## 課題の内容:
以下の項目を一つ残らず、一字一句変えずに書き写してください。

## 項目一覧:
===
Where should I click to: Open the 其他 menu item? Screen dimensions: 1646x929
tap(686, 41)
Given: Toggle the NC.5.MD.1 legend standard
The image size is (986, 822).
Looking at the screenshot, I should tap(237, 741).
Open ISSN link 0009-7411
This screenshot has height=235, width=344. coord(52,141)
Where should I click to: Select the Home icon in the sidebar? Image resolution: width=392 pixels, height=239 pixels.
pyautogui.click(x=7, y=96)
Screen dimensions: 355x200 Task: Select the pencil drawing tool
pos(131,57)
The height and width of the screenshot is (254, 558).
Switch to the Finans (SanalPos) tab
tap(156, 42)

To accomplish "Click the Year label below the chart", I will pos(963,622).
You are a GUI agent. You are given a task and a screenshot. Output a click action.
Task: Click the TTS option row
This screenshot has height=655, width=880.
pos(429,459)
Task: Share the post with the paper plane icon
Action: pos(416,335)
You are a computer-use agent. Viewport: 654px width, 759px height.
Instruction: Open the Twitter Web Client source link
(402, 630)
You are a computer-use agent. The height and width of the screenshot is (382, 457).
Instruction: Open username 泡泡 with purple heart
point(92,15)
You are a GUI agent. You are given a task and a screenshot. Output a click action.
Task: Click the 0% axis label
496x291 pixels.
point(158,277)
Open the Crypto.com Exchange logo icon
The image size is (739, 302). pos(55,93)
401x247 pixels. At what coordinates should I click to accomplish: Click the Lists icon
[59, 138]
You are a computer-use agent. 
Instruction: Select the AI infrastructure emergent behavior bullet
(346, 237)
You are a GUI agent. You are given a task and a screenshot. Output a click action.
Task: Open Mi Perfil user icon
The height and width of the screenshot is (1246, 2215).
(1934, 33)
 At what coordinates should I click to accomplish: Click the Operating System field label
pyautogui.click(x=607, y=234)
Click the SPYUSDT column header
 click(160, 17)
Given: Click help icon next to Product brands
===
## 問題の解答:
Where should I click to: Open the 其他 menu item? Screen dimensions: 1646x929
tap(686, 41)
Given: Toggle the NC.5.MD.1 legend standard
The image size is (986, 822).
Looking at the screenshot, I should tap(237, 741).
Open ISSN link 0009-7411
This screenshot has height=235, width=344. coord(52,141)
Where should I click to: Select the Home icon in the sidebar? Image resolution: width=392 pixels, height=239 pixels.
pyautogui.click(x=7, y=96)
Screen dimensions: 355x200 Task: Select the pencil drawing tool
pos(131,57)
The height and width of the screenshot is (254, 558).
Switch to the Finans (SanalPos) tab
tap(156, 42)

To accomplish "Click the Year label below the chart", I will pos(963,622).
You are a GUI agent. You are given a task and a screenshot. Output a click action.
Task: Click the TTS option row
This screenshot has height=655, width=880.
pos(429,459)
Task: Share the post with the paper plane icon
Action: pos(416,335)
You are a computer-use agent. Viewport: 654px width, 759px height.
Instruction: Open the Twitter Web Client source link
(402, 630)
You are a computer-use agent. The height and width of the screenshot is (382, 457).
Instruction: Open username 泡泡 with purple heart
point(92,15)
You are a GUI agent. You are given a task and a screenshot. Output a click action.
Task: Click the 0% axis label
496x291 pixels.
point(158,277)
Open the Crypto.com Exchange logo icon
The image size is (739, 302). pos(55,93)
401x247 pixels. At what coordinates should I click to accomplish: Click the Lists icon
[59, 138]
You are a computer-use agent. 
Instruction: Select the AI infrastructure emergent behavior bullet
(346, 237)
You are a GUI agent. You are given a task and a screenshot. Output a click action.
Task: Open Mi Perfil user icon
The height and width of the screenshot is (1246, 2215).
(1934, 33)
 At what coordinates should I click to accomplish: Click the Operating System field label
pyautogui.click(x=607, y=234)
Click the SPYUSDT column header
 click(160, 17)
Given: Click help icon next to Product brands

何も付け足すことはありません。